Passage for review:
There really isn’t enough space here to
detail all of the changes – many, but by no means all, improvements – in the
way we live with HIV.
As we live longer with HIV – and with
around 7500 more of us being diagnosed each year – HIV clinics all over the
country have had to cope with increasing numbers of patients in the face of
stagnating (or even reduced) funding. Some of the solutions have been creative,
and even positive – annual CD4 counts are now a possibility for those of us who
are on stable, successful treatment, suggesting we are becoming less
medicalised than ever before (HTU
177, June 2008). On the other hand, the cost of treatment, which eats into most
of the NHS HIV budget, is becoming more of an issue. Now that the government
has announced the removal of its ban on patients paying for drugs deemed too
expensive for the NHS,6 will there come a time when we have to pay
top-up fees to access more expensive antiretrovirals than the NHS will pay for?
Even now, access to treatment and care
remains an issue for some of us – those who attempt – and fail – to seek a
knowledgeable and trustworthy GP to prescribe non-HIV medications (ATU 158: July 2006); those who are
unable to find a dentist because of discrimination against HIV-positive
patients (ATU 161; November 2006);
and, most sinister of all, those of us who are perceived to be a ‘treatment
tourist’ and denied any NHS care (HTU
181; November 2008).

Tasks to complete:
a - In the passage on living with HIV, about how many more people are diagnosed each year?
b - Carry on the passage on living with HIV from its last sentence.
You won't need the records for anything here.

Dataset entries

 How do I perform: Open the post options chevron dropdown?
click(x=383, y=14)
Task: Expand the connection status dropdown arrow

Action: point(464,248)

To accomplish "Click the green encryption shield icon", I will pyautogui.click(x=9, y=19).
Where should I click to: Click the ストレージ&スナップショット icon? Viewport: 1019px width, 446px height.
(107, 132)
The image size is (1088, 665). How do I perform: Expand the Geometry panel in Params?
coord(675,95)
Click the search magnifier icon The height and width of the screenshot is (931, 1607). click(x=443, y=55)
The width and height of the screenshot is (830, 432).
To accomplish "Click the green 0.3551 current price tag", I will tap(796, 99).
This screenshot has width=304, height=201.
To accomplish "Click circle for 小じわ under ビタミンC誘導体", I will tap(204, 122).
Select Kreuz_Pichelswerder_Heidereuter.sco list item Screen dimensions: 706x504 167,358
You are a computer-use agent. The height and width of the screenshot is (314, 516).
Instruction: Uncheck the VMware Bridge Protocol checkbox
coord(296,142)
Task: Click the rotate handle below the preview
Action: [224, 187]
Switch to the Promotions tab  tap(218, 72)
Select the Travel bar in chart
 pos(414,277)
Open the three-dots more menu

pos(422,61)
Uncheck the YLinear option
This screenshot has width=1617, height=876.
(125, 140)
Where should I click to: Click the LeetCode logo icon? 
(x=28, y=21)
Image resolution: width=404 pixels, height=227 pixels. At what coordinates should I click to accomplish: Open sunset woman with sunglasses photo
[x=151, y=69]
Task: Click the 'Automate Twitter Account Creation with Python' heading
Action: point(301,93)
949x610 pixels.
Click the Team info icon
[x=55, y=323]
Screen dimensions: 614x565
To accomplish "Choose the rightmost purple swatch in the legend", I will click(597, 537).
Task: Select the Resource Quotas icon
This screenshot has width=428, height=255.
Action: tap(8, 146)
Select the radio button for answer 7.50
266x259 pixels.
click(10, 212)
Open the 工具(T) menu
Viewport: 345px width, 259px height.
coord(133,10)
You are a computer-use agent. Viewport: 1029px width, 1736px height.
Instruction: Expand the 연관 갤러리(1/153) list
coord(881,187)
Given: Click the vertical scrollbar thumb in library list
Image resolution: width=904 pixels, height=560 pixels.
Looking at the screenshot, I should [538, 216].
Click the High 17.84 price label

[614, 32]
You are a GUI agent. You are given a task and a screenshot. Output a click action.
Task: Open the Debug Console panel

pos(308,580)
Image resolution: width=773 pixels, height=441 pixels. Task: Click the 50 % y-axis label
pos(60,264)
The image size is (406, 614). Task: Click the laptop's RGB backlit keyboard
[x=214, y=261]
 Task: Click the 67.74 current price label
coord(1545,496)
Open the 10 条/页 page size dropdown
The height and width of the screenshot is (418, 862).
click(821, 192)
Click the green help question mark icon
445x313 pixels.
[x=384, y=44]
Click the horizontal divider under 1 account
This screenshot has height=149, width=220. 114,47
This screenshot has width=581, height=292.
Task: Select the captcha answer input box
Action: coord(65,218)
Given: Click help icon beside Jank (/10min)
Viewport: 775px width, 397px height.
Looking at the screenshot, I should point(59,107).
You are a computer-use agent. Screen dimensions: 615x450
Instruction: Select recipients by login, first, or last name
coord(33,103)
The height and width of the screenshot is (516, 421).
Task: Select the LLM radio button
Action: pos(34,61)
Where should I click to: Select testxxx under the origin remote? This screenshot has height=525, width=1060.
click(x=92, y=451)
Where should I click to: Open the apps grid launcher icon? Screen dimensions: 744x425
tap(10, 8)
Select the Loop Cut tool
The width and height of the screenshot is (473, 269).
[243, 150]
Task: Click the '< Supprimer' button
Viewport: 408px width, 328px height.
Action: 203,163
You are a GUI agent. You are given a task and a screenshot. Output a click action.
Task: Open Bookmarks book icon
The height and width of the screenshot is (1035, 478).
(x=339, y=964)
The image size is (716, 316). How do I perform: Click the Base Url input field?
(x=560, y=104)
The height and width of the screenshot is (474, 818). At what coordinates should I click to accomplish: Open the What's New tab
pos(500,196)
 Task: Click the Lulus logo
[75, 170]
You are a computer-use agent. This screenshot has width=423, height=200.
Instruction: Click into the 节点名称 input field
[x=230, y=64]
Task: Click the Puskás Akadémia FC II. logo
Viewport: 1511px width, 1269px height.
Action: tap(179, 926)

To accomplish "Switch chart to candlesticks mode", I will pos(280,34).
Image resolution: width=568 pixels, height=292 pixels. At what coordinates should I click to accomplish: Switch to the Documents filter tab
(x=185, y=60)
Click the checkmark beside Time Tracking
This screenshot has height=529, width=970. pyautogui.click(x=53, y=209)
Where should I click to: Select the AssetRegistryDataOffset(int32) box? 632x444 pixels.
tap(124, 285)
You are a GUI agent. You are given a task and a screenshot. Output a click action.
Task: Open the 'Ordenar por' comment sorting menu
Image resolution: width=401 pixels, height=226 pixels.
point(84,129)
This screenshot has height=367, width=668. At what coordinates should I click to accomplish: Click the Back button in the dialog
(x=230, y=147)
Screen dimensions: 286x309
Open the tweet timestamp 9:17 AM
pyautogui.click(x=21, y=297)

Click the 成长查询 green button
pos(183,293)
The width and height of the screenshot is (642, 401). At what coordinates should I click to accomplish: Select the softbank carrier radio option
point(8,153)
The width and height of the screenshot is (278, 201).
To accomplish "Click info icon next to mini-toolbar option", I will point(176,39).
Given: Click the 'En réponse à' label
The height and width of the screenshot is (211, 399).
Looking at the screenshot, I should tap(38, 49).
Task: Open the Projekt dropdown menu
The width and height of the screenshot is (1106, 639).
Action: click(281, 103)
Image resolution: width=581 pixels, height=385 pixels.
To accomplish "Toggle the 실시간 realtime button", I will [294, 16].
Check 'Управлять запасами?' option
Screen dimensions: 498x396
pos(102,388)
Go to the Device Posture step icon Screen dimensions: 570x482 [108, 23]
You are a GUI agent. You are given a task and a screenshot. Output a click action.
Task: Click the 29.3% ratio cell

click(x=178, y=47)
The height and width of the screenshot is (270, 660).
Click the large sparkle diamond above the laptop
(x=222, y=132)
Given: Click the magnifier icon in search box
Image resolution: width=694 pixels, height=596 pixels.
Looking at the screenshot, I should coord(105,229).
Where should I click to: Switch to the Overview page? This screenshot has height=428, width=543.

Answer section:
a - Around 7500.

b -
When I
first started editing ATU, the idea
of ageing with HIV, and of facing the kinds of non-HIV illnesses experienced by
our older HIV-negative counterparts – particularly cardiovascular disease,
non-AIDS cancers, as well as liver, kidney and bone disease – was in its
infancy. Today, these are some of our greatest health concerns and challenges.
And as
the length of our lives increases, so do concerns about quality of life issues,
notably around mental health. These issues have featured heavily in the
newsletter over the past five years. In ‘Understanding
depression’ (ATU 168: July 2007), Dr
Pepe Catalan, consultant psychiatrist at London’s
Chelsea and Westminster Hospital,
told us that “Although we find that HIV often is a trigger, it’s not always the
main problem: often HIV-positive people have all types of unresolved issues.”
The longer we live, and the less we focus on simply staying alive, so those
issues come to the fore. I know this only too well from (quite recent) personal
experience!
The
importance of our sexual and reproductive health has also been highlighted in
recent years. I’m proud to have represented the HIV community during the
development of the first-ever British HIV Association (BHIVA) guidelines on the
Management of sexual and reproductive
health (SRH) of people living with HIV infection, which were finally
published in September 2008.7
They
come at a time when gay men with HIV are also facing additional sexual health
concerns, notably syphilis, LGV and sexually transmitted hepatitis C – all of
which have been covered here in-depth over the past five years. The guidelines
also finally recognise that many men and women with HIV want to be parents and have reproductive
rights, although accessing assisted conception services is still not easy.
Increased conception options are one of the
reasons why Swiss HIV experts issued their vitally important statement in
January 2008 about the effect of treatment on HIV transmission, which we examined
in-depth in April 2008 (HTU 175). The
impact of the ‘Swiss statement’ is only just being felt, but the idea that
treatment can be used as a prevention tool has already gained support at the
highest levels (HTU 179,
August/September 2008).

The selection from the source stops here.